— Wat gevraagd wordt —
Herhaal regel voor regel het deel van de rijen dat opent met de regel met "Close the window with the X button" en sluit met de regel met "982x553 pixels. (601, 210)", beide regels inbegrepen.

— Aangeleverde gegevens —
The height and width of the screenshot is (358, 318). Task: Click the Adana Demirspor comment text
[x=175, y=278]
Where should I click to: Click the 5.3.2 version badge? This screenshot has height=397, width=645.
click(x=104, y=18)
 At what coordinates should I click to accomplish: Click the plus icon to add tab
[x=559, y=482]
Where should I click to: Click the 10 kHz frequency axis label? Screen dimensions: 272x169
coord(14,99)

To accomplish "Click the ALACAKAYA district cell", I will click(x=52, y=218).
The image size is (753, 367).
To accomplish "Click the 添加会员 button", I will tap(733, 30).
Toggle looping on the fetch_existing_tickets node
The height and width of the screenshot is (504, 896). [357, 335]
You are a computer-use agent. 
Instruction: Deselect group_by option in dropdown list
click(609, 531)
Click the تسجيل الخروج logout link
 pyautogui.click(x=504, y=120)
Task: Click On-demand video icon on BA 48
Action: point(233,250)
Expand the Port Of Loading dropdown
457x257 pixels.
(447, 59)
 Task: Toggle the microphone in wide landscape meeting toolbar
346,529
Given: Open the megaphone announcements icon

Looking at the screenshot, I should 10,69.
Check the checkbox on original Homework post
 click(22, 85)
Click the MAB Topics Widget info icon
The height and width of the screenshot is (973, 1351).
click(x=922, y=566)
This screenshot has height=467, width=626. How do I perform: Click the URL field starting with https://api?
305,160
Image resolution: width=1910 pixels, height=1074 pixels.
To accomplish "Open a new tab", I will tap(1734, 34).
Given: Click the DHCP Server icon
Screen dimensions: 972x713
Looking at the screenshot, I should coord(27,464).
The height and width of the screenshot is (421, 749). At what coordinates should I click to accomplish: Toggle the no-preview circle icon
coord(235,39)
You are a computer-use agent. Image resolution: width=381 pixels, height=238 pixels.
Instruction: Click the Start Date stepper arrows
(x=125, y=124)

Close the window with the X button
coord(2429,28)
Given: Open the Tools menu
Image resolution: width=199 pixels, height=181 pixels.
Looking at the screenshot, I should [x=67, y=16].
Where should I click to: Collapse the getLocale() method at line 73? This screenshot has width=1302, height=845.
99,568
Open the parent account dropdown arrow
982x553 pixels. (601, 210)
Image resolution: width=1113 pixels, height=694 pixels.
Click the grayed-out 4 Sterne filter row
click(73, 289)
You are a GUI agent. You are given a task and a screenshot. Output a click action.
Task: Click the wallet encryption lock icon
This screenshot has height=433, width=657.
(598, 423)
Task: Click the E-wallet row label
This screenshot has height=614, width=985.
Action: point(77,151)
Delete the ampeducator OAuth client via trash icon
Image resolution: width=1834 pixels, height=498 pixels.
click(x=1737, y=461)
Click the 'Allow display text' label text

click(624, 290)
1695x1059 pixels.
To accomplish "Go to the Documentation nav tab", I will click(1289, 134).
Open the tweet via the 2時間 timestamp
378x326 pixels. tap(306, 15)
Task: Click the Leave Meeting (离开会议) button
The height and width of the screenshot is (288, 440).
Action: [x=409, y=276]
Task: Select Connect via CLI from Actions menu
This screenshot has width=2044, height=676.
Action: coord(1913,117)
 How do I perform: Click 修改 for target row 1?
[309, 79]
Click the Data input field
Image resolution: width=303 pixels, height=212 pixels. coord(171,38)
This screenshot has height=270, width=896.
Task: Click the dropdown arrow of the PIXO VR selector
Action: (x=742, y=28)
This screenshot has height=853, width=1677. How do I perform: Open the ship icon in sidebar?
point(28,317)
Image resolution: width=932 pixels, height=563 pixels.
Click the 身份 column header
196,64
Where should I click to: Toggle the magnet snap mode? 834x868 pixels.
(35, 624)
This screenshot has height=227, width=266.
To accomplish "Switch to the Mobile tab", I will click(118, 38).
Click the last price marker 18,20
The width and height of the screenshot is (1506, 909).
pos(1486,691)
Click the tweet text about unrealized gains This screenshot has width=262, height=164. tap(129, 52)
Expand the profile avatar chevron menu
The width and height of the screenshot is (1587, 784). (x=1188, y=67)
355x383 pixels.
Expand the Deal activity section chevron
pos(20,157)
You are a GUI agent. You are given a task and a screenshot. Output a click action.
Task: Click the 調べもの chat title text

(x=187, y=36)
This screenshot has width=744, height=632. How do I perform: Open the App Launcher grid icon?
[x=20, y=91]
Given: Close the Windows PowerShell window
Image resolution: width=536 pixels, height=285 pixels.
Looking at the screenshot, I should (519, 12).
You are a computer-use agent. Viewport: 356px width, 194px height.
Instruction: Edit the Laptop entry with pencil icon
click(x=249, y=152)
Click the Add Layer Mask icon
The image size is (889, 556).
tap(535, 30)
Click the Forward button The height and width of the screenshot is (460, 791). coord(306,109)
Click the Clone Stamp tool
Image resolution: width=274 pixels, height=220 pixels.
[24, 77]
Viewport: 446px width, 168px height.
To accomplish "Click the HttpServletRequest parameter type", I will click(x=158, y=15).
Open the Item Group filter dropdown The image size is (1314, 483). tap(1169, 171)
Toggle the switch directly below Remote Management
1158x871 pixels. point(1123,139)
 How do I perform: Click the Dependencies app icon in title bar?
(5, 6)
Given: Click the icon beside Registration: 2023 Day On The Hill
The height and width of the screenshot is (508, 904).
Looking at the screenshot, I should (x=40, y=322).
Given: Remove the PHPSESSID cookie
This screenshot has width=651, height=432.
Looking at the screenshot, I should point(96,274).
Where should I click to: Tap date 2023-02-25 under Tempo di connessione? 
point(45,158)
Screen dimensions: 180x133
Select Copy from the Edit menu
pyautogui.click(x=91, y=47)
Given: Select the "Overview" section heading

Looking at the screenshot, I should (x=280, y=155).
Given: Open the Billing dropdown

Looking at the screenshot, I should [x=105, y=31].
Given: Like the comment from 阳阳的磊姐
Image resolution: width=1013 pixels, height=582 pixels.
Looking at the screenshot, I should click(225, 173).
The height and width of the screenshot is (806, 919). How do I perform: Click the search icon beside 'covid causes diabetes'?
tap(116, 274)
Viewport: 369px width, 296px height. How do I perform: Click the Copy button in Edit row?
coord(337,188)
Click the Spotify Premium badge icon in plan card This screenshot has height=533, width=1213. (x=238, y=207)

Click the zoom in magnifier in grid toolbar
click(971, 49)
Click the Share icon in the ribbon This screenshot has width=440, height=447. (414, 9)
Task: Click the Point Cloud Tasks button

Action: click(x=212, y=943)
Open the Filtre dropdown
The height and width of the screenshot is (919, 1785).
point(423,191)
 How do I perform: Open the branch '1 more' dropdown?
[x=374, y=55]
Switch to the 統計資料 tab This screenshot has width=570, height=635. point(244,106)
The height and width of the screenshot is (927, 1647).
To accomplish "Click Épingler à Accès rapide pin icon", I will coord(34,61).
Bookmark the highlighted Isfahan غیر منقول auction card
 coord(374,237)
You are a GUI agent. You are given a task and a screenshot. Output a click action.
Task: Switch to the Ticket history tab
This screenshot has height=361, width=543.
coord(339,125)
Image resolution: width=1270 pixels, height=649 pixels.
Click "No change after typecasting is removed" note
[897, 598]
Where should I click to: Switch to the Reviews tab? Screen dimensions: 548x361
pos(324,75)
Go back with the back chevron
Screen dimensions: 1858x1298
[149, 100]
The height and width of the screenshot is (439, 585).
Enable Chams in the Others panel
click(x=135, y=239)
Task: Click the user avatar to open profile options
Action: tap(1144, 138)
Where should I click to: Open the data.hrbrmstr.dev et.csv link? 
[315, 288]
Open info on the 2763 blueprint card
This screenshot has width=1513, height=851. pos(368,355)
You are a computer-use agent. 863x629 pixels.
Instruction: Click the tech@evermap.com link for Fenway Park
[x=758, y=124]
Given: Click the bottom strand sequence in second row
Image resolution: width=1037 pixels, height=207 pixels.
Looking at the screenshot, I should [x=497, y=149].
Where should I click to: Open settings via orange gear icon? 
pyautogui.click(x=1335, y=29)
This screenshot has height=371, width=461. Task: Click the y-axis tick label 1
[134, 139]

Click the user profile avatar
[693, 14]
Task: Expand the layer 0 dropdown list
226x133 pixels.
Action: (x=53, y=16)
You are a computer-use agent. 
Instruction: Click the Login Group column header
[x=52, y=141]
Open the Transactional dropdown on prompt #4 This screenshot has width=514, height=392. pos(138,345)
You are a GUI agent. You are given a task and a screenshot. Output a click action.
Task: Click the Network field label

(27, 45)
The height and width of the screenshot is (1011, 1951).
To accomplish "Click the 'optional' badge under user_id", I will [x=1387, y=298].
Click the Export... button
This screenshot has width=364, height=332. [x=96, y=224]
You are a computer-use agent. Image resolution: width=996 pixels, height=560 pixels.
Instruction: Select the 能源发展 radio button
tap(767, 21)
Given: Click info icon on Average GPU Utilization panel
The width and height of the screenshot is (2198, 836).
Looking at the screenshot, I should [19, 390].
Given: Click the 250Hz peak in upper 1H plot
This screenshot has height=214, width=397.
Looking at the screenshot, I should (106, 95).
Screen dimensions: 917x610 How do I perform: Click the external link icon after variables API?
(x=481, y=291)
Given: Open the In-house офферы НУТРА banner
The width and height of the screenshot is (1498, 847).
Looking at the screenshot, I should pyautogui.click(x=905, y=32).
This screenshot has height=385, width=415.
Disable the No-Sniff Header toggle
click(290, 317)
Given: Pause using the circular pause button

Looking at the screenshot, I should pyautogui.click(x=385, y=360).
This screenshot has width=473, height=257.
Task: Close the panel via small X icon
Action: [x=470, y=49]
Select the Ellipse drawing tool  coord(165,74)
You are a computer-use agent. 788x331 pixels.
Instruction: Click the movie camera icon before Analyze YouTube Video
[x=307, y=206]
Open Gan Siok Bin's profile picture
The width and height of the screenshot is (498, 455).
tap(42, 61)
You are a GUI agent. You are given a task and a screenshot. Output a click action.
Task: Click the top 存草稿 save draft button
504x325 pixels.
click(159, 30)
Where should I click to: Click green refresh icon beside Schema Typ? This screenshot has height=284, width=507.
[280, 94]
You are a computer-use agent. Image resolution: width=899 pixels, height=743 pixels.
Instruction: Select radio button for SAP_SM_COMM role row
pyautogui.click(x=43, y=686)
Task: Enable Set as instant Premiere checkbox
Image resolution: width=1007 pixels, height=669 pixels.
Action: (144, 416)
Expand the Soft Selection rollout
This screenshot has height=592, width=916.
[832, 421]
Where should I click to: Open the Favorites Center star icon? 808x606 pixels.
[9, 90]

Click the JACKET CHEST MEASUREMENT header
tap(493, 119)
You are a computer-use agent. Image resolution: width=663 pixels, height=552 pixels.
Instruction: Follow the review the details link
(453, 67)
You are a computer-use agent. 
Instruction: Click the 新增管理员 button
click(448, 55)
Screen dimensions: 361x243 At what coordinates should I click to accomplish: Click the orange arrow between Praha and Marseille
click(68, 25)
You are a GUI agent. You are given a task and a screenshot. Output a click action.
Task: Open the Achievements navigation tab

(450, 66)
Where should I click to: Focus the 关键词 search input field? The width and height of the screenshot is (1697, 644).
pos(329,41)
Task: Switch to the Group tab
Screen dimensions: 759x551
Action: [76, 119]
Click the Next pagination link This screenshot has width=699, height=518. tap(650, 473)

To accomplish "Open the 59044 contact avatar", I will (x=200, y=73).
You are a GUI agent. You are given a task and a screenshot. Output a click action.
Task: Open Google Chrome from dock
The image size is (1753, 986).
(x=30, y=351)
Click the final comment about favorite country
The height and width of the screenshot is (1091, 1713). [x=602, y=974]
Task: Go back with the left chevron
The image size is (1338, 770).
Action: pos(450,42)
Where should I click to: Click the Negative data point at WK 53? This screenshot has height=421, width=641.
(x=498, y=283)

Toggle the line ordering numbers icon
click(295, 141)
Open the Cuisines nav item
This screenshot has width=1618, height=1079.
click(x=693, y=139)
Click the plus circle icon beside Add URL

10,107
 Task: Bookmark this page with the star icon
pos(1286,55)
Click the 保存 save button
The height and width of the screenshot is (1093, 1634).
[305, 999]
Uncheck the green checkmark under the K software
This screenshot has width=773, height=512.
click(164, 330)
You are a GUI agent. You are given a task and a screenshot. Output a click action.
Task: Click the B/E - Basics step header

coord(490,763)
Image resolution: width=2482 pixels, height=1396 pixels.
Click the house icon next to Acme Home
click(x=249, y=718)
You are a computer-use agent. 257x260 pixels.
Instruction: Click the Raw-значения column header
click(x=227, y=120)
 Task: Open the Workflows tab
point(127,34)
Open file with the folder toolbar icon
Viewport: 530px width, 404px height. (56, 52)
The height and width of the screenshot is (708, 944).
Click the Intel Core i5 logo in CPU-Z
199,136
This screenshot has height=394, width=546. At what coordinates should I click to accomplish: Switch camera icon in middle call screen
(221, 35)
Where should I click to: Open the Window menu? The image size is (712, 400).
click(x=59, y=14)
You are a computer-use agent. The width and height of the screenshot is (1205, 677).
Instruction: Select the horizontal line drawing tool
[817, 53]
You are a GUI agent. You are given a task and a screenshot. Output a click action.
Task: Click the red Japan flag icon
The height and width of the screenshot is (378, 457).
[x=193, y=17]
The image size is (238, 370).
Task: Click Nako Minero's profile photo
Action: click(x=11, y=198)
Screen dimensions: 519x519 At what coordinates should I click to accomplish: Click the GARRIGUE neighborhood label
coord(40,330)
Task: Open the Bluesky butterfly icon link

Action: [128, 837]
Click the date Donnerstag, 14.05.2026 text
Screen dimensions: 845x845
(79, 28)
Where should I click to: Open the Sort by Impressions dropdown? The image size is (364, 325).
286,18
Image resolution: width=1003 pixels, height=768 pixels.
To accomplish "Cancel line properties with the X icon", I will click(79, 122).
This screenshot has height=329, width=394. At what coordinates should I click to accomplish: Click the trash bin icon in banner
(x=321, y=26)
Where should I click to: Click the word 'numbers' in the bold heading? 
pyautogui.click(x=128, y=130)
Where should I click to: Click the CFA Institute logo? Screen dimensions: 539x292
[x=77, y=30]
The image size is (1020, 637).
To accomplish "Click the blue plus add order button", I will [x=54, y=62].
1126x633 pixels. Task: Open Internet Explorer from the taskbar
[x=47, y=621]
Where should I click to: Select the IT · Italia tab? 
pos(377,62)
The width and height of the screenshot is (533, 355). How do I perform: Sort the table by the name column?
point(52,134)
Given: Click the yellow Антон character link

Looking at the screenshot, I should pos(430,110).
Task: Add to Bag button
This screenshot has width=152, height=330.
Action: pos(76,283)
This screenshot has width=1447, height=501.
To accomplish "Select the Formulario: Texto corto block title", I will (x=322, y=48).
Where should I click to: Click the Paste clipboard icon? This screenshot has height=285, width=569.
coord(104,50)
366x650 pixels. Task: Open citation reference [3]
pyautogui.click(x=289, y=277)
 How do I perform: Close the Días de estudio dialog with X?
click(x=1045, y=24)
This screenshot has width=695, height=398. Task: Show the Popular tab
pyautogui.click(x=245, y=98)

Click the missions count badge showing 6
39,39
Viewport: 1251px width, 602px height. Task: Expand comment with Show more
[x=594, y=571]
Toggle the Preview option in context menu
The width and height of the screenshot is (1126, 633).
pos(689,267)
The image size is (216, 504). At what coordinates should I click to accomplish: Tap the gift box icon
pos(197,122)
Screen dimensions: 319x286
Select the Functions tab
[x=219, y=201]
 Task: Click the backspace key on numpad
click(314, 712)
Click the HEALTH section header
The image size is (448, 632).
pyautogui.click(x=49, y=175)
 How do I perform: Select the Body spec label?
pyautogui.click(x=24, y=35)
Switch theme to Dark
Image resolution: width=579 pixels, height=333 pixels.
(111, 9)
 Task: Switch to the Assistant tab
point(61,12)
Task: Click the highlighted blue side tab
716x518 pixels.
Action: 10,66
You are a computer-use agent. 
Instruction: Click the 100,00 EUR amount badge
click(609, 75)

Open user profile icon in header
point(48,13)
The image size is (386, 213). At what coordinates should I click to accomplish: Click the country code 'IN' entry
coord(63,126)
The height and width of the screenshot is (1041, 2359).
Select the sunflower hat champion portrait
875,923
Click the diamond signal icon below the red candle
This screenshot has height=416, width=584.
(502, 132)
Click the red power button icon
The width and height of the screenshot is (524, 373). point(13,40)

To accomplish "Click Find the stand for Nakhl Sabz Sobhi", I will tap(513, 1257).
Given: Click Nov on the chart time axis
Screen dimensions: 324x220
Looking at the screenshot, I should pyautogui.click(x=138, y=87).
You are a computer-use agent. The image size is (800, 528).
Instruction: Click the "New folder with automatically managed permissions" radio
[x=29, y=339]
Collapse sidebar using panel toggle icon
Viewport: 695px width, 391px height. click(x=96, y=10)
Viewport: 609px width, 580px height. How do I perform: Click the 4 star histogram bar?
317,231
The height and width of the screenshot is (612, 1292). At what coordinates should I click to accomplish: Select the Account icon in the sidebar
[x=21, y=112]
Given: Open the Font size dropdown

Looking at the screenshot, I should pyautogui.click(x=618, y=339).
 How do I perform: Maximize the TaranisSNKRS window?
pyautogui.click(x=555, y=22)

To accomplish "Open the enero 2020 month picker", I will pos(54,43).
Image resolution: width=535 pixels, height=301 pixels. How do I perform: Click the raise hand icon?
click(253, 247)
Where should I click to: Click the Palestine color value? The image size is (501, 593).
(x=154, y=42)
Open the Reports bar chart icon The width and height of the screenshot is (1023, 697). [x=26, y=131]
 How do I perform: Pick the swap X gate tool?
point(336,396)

— Uitvoer hieronder —
Close the window with the X button
coord(2429,28)
Given: Open the Tools menu
Image resolution: width=199 pixels, height=181 pixels.
Looking at the screenshot, I should [x=67, y=16].
Where should I click to: Collapse the getLocale() method at line 73? This screenshot has width=1302, height=845.
99,568
Open the parent account dropdown arrow
982x553 pixels. (601, 210)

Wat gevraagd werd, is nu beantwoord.